[Stored data entries]

-------

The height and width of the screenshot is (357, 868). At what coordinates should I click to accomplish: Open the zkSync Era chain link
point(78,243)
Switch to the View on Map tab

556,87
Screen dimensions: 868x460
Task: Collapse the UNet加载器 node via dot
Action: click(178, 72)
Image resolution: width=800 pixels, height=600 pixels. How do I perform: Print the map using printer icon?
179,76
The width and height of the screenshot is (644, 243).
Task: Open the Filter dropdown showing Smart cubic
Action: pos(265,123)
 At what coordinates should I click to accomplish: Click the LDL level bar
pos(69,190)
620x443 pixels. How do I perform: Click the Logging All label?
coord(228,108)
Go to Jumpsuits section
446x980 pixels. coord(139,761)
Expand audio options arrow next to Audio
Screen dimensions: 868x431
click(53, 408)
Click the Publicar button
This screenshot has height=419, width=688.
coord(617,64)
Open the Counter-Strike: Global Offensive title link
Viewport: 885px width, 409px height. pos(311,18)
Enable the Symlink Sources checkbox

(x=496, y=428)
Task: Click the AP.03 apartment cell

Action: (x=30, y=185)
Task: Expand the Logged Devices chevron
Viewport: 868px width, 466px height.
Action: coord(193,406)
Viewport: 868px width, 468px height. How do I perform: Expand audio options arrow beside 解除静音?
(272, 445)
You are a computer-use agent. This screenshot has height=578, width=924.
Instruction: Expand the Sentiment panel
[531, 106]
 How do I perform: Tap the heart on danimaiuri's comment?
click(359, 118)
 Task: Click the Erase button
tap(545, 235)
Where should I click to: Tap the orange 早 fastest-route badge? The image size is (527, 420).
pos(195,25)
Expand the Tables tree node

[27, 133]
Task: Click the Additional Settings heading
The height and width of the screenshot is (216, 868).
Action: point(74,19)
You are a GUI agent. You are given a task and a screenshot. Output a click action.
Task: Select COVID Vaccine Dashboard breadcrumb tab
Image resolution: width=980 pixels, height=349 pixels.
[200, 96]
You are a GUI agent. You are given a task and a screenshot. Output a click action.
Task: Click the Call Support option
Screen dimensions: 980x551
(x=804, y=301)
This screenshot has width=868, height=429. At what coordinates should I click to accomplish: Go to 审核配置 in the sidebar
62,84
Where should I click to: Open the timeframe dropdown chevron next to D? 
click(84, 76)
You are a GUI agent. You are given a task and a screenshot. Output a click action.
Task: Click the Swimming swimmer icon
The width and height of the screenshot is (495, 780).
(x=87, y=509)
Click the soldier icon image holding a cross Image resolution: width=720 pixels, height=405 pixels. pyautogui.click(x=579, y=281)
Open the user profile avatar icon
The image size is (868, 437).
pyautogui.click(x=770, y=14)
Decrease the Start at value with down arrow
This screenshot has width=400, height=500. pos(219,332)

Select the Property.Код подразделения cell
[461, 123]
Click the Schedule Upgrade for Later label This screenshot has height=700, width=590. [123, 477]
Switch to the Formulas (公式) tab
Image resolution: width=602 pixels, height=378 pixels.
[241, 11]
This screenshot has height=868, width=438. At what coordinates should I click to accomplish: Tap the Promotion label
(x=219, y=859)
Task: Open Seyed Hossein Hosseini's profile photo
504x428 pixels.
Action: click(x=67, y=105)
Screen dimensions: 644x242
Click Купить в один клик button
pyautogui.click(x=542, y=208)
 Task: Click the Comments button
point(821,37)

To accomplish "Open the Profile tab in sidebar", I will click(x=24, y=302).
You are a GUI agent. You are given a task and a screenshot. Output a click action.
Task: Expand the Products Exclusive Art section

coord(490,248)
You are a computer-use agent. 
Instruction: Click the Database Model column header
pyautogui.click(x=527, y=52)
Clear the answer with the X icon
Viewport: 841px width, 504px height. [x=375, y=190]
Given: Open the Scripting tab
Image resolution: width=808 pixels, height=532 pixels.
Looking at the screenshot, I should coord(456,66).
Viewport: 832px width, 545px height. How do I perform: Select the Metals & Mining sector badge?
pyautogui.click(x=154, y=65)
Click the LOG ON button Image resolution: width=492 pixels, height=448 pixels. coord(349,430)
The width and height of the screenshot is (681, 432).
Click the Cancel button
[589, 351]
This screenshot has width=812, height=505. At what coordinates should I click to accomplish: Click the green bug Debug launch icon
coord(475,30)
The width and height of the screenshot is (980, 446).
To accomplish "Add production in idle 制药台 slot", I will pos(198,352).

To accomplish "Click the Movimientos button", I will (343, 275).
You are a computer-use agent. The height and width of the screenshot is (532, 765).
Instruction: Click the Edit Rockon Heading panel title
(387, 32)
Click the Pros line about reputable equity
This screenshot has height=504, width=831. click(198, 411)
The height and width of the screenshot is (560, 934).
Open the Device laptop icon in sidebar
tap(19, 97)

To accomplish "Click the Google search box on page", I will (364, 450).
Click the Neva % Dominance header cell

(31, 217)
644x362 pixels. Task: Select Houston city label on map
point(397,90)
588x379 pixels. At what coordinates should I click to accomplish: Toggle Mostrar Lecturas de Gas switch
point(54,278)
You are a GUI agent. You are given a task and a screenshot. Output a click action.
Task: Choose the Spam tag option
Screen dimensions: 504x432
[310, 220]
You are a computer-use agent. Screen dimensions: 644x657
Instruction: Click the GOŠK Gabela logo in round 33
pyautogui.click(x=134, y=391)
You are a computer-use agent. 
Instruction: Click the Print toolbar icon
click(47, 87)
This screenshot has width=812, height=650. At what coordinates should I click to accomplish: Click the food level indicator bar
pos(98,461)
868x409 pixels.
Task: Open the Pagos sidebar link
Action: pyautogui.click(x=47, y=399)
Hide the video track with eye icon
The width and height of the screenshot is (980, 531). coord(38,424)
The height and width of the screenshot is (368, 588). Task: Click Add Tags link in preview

-------

* **Aim of the exercise**: Begin with the line containing "Hide the video track with eye icon" and repeat each line exactly until the records above end.

* **Answer area**:
Hide the video track with eye icon
The width and height of the screenshot is (980, 531). coord(38,424)
The height and width of the screenshot is (368, 588). Task: Click Add Tags link in preview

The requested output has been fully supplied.